Dominique de Villepin et la nouvelle respectabilité
Par le succès de son réseau social, Dominique de Villepin est-il en train d'écrire une nouvelle page de la citoyenneté moderne dans la vie politique Française ?
La "vie républicaine" a été traditionnellement constituée autour de principes simples :
- le respect d'autrui,
- l'honnêteté,
- le sens de la justice avec ce terme dans une acception plus proche de l'équité que de la pure règle de droit,
- la place de l'Intérêt Général,
- la générosité.
Ces termes constituent les fondements essentiels de la morale républicaine en France.
S'en émanciper exagérément constituerait un grand risque pour tout responsable public français.
Mais progressivement trop utilisés, ces mots ont perdu beaucoup de sens. De nouvelles règles sont apparues. Une nouvelle citoyenneté est née. Elle repose sur la respectabilité comme valeur partagée entre tous les individus. Là aussi, il importe d'aller voir derrière les mots et de nombreuses évolutions sont en cours.
En effet, cette respectabilité existe à la condition que le dialogue entre leaders et citoyens naisse sur des bases nouvelles qui intègrent au moins 5 réalités fortes :
1er constat : le désir de militantisme est devenu moins fort. Le rejet de la vie politique est tel que la tentation du détachement militant est de plus en plus pressante. C'est l'individu qui compte parce qu'il est libre et non plus le militant parce qu'il serait prisonnier d'un engagement qui aliène son autonomie.
2ème constat : l'indépendance d'esprit a pris le pas sur le prêt à penser des grands blocs politiques. Cette évolution est la marque de deux facteurs. La perte de légitimité des partis diminue d'autant leur audience et leur influence. C'est surtout le fruit d'une opinion qui a gagné en autonomie d'information, de réflexion, d'analyse.
3ème constat : le citoyen est mort, vive l'individu. La notion de citoyenneté portait en elle une conception de dépassement de l'individu qui serait capable de s'extraire de ses considérations particulières pour penser d'abord aux intérêts de la Cité. Cette époque est finie. L'individu a pris le dessus sur le citoyen. Il faut accepter cette individualisation pour aller vers un langage qui corresponde à cette évolution fondamentale.

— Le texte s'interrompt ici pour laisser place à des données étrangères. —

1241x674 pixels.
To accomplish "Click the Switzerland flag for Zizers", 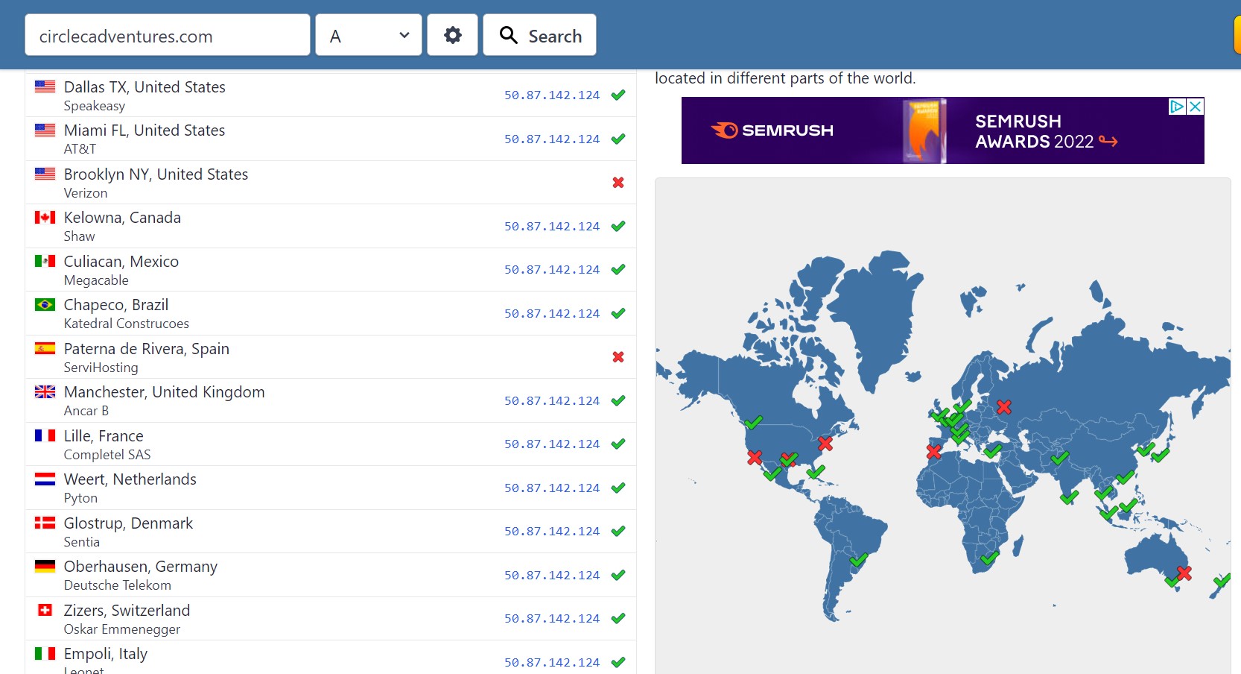I will click(45, 610).
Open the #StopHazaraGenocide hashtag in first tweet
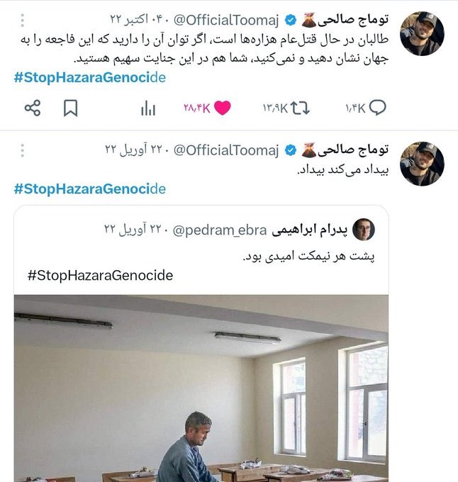Screen dimensions: 458x482 (x=90, y=77)
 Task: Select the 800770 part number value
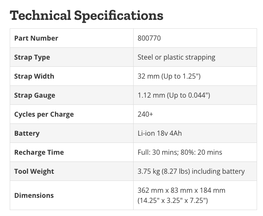click(x=149, y=38)
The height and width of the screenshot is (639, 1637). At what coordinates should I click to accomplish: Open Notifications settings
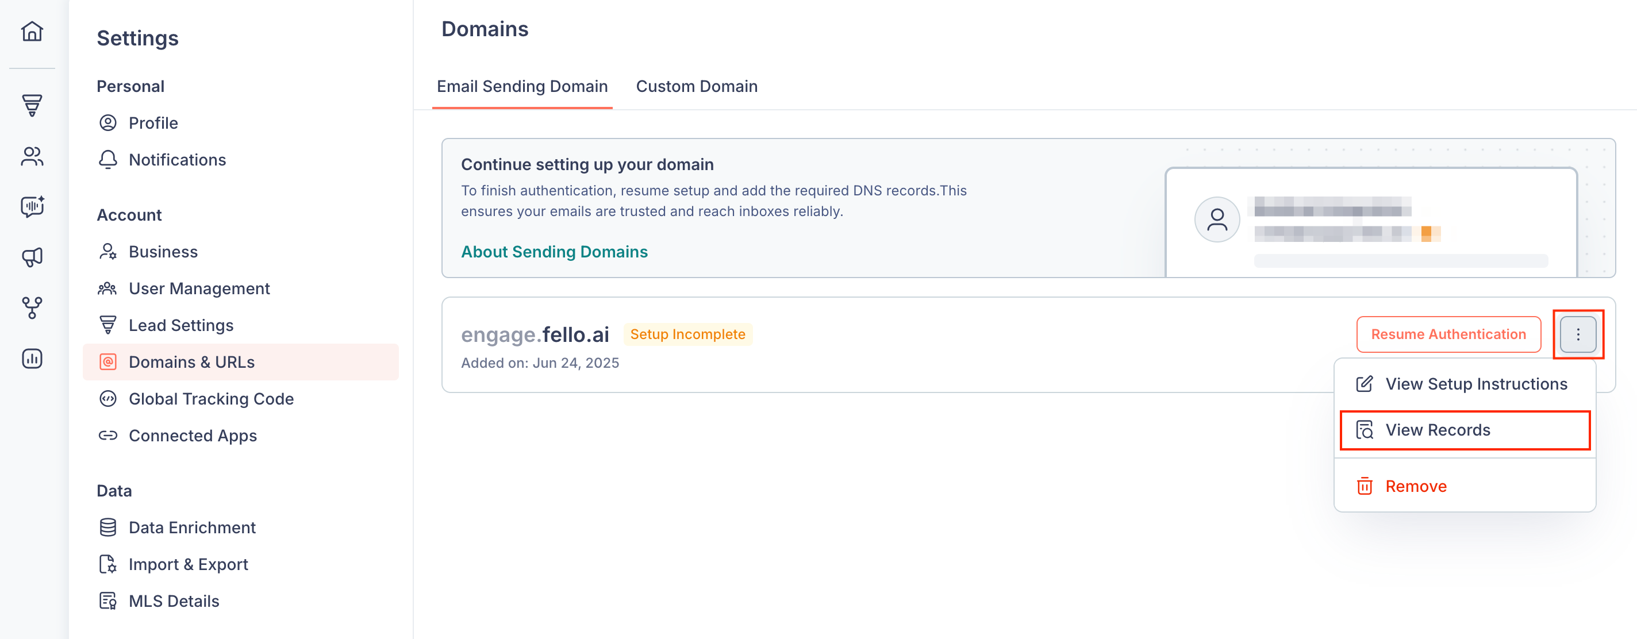tap(177, 159)
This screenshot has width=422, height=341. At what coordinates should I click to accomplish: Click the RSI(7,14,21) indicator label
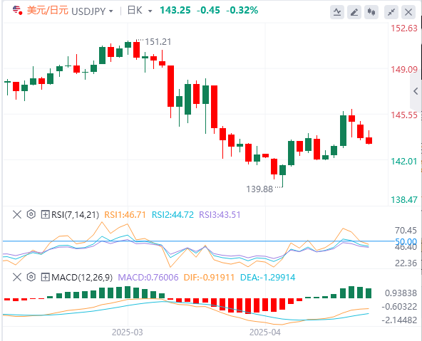coord(75,215)
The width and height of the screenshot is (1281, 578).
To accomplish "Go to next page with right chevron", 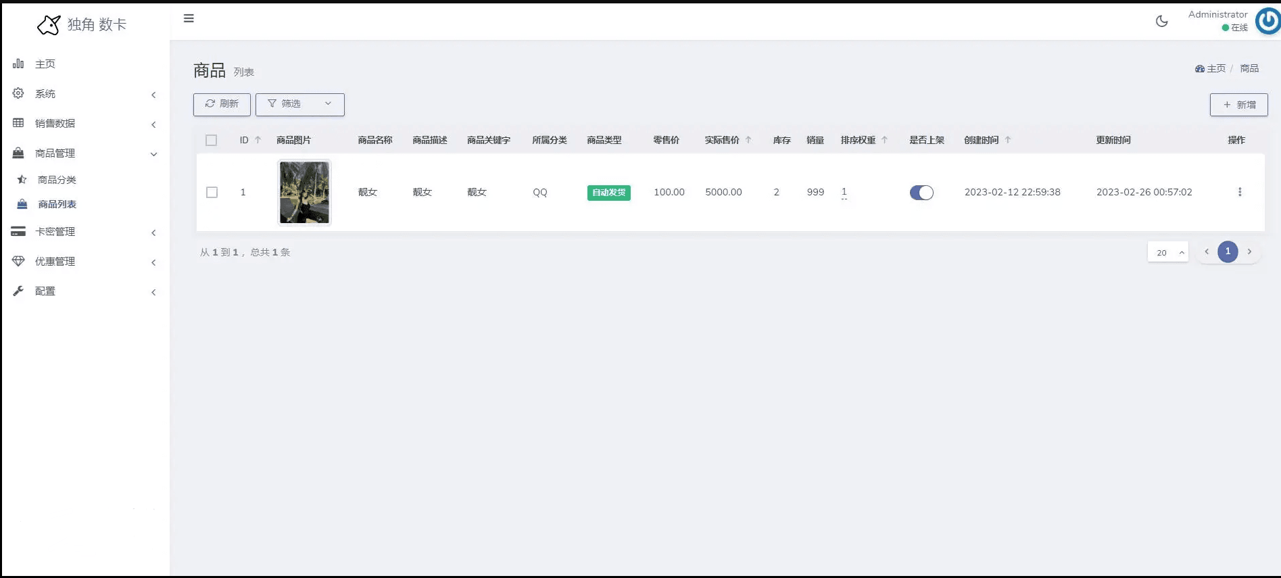I will pos(1249,251).
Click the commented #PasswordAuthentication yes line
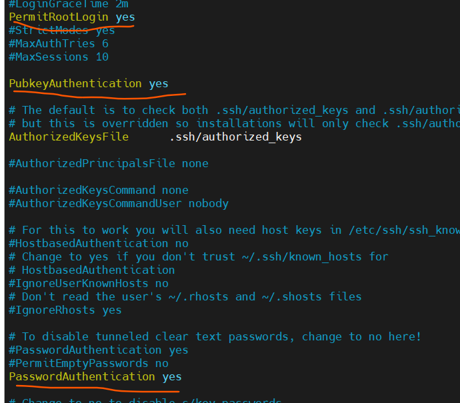The width and height of the screenshot is (460, 403). (x=99, y=350)
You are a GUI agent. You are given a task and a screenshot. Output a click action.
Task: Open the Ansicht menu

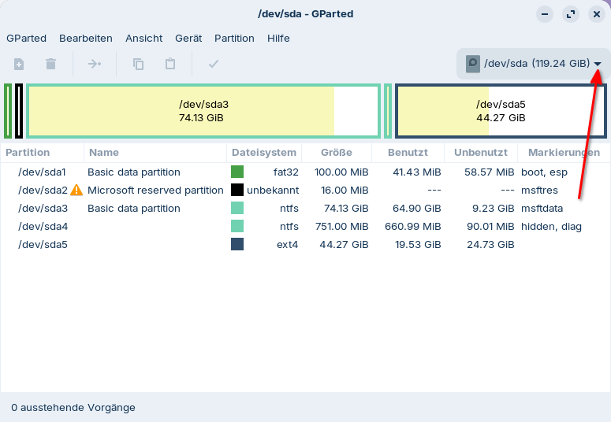[143, 38]
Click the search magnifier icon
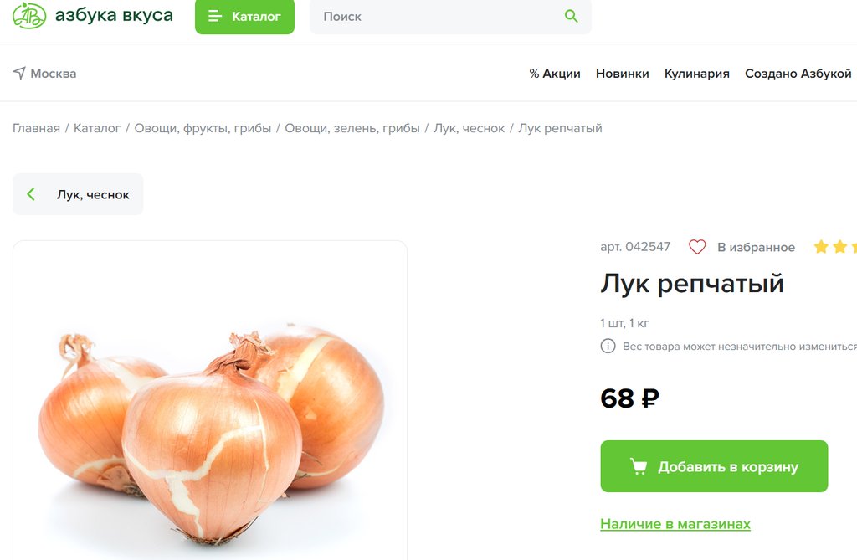Viewport: 857px width, 560px height. pyautogui.click(x=571, y=16)

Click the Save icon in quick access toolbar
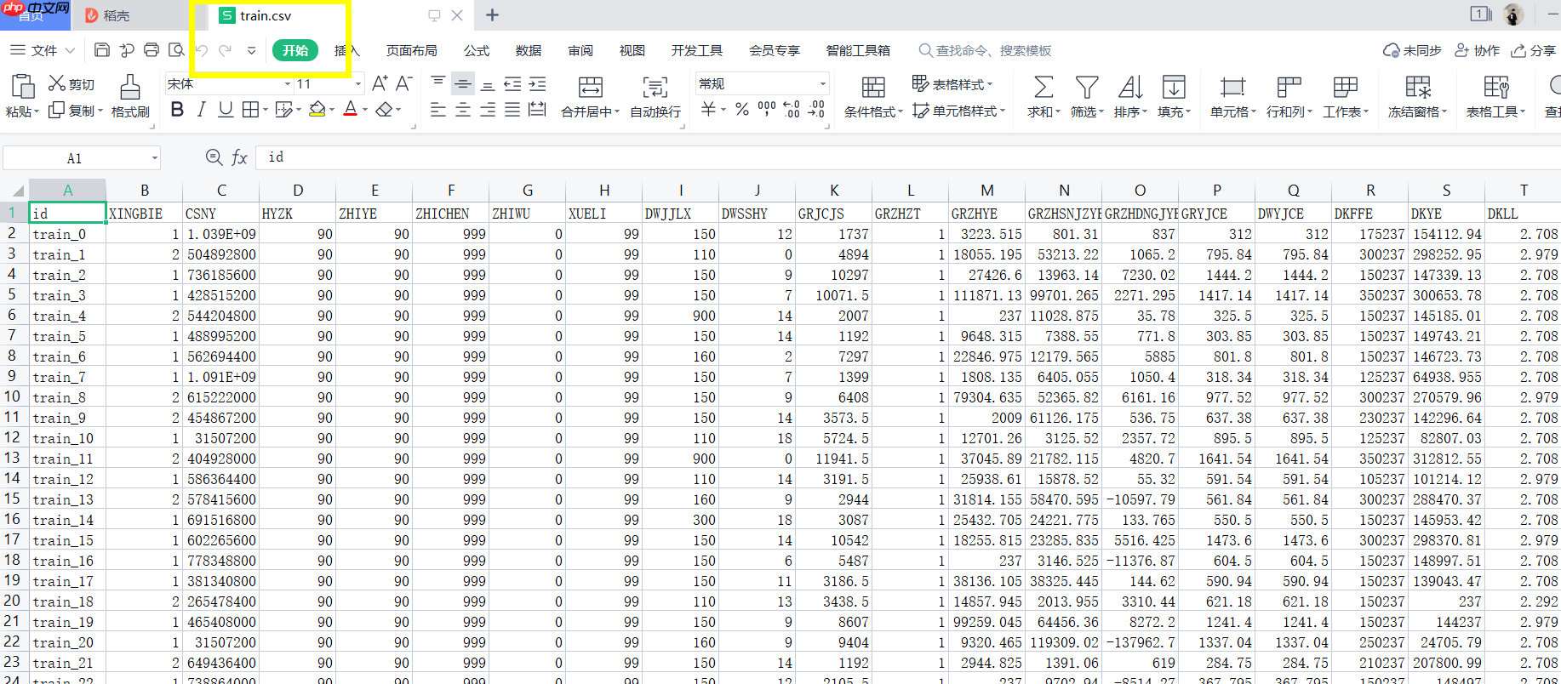pyautogui.click(x=101, y=50)
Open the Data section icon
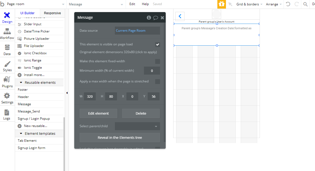 [7, 47]
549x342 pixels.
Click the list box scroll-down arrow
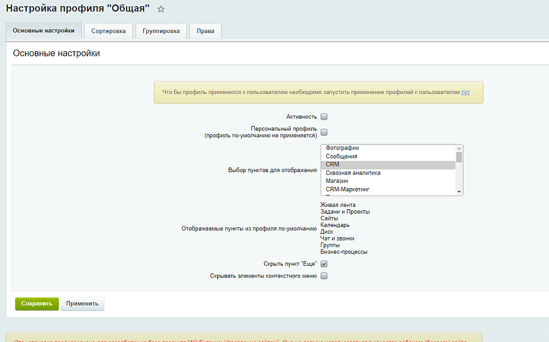tap(459, 192)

4ème constat : le zapping s'accélère. Ce phénomène qui touche tous les secteurs de la vie collective dont la consommation quotidienne traduit la volonté d'optimiser ses gains personnels. Ce zapping peut être présenté ou perçu comme une forme préoccupante d'instabilité. Ce n'est pas le cas. C'est d'abord la recherche de l'optimisation des opportunités d'une vie. Cette évolution change totalement le positionnement du bilan dans la politique. Les électeurs savent que ne pas reconduire une équipe n'équivaut pas à la disparition de ses dernières réalisations. Ces réalisations sont acquises une fois pour toutes. Si de nouvelles opportunités s'offrent à eux, ils les saisiront. L'enjeu consiste donc à définir le contenu des nouvelles opportunités. La qualité de gestion de crise par Nicolas Sarkozy l'hiver 2008 comptera peu en 2012 pour les électeurs indécis. D'abord, cette qualité sera toujours contestée. Mais surtout, cette gestion sera digérée et s'effacera devant un seul enjeu : "moi demain".
5ème constat : d'abord le pouvoir de dire non. Un effort de pédagogie sera de plus en plus nécessaire pour éviter qu'une proposition ou qu'un élément ne devienne l'épouvantail qui fasse basculer l'élection en mobilisant d'abord les non.
Cette nouvelle respectabilité est le corps des nouvelles règles posées par les citoyens.
Après avoir réussi le lancement de son réseau social, Dominique de Villepin sera-t-il le premier à mettre en oeuvre cette nouvelle respectabilité qui passe par une relation totalement différente entre les leaders et les citoyens ?
Cette question passe notamment par les arbitrages sur les modalités pratiques de gestion de son réseau social comme marqueurs du dialogue réel.
Il importe donc de suivre avec attention ses prochains arbitrages car il s'approche du moment où il doit montrer qu'il s'attache à un contenu neuf de nature à changer la dimension de la prochaine présidentielle. C'est là l'enjeu prioritaire des premières semaines de 2010.